John Hoversten (S’03–M’11) received the B.S. degree from Embry-Riddle Aeronautical University, Prescott, AZ, in 2005, and the M.S. and Ph.D. degrees from the University of Colorado at Boulder, in 2008 and 2010, all in electrical engineering. His graduate research concerned the area of high-efficiency RF power amplification with a focus on harmonic-tuned PA design and ET techniques. Since 2008, he has been involved in research efforts centered around RF front end efficiency enhancement with Texas Instruments Incorporated (formerly National Semiconductor). He is currently an RF/system Design Engineer with Silicon Valley Laboratories, Texas Instruments Incorporated, Longmont, CO.

Scott Schafer (S’10) received the B.S. degree in engineering physics from the Colorado School of Mines, Golden, in 2010, and is currently working toward the Ph.D. degree at the University of Colorado at Boulder. His research has included millimeter-wave near-field probing. His current research interests include GaN monolithic microwave integrated circuit (MMIC) microwave PA design and high-efficiency linear transmitters.

Michael Roberg (S’09) received the B.S. degree in electrical engineering from Bucknell University, Lewisburg, PA, in 2003, the M.S.E.E. degree from the University of Pennsylvania, Philadelphia, in 2006, and is currently working toward the Ph.D. degree at the University of Colorado at Boulder. From 2003 to 2009, he was an Engineer with Lockheed Martin–MS2, Moorestown, NJ, where he was involved with advanced phased-array radar systems. His current research interests include microwave PA theory and design and high-efficiency radar and communication system transmitters.
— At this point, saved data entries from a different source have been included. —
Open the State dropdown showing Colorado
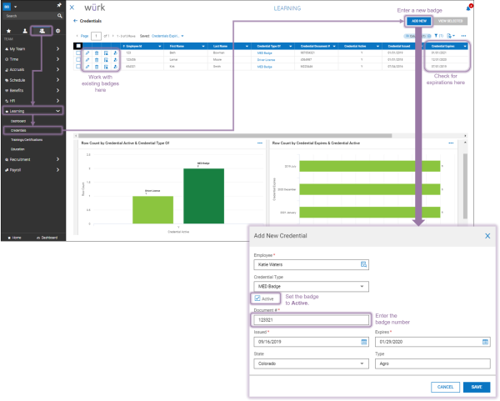This screenshot has height=401, width=500. pos(311,363)
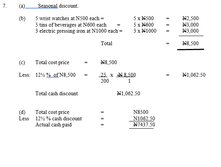
Task: Click the Total ₦8,500 amount in section b
Action: pos(191,43)
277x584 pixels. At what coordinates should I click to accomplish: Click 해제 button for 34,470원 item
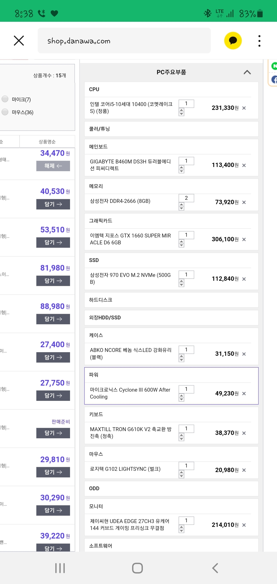pos(53,166)

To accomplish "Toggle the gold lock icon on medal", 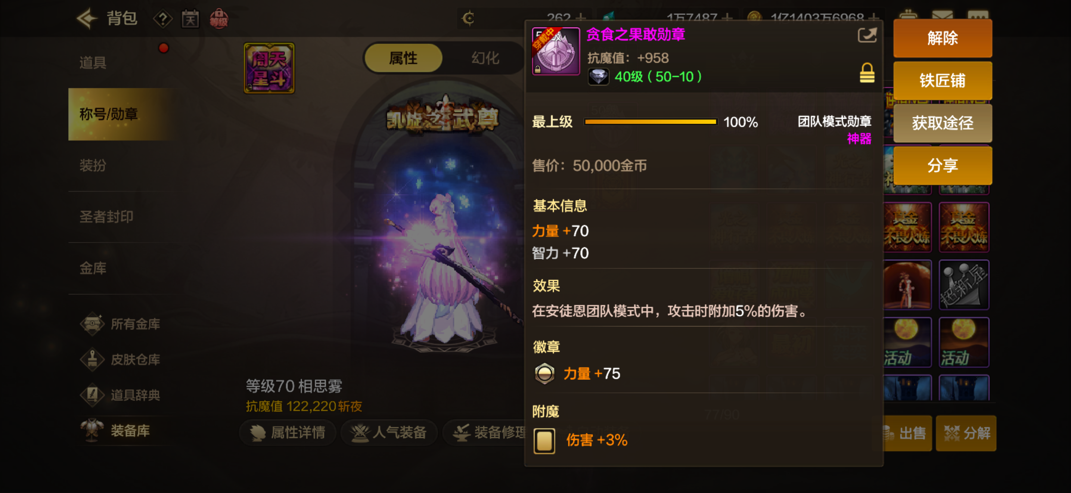I will tap(867, 73).
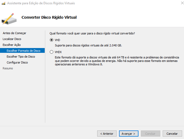This screenshot has width=184, height=139.
Task: Select the Escolher Ação step
Action: pyautogui.click(x=12, y=45)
Mark Norris (S’08) received the B.S. degree in electrical and computer engineering and Ph.D. degree in multiphases tracking power supplies from the University of Colorado at Boulder, in 1989 and 2012, respectively. For four years, he designed gas chromatography equipment for Base Line Industries. He spent the next two years implanting power supplies for sputtering equipment up to 30 kW. From 1995 to 2005, he was Lead Electrical Engineer for pulse oximetry with Ohmeda–Datex Ohmeda–GE, where he successfully applied multiplexing techniques from communications to enhance the cost and performance of pulse oximeters. He is currently with Texas Instruments Incorporated, Longmont, CO, where he designs integrated circuits (ICs) for mobile power applications. He holds 19 patents. His research has focused on efficiently extending the large-signal bandwidth of multiphase switch-mode power supplies beyond 20 MHz for use in EER of RF transmitters in LTE cell-phone base stations.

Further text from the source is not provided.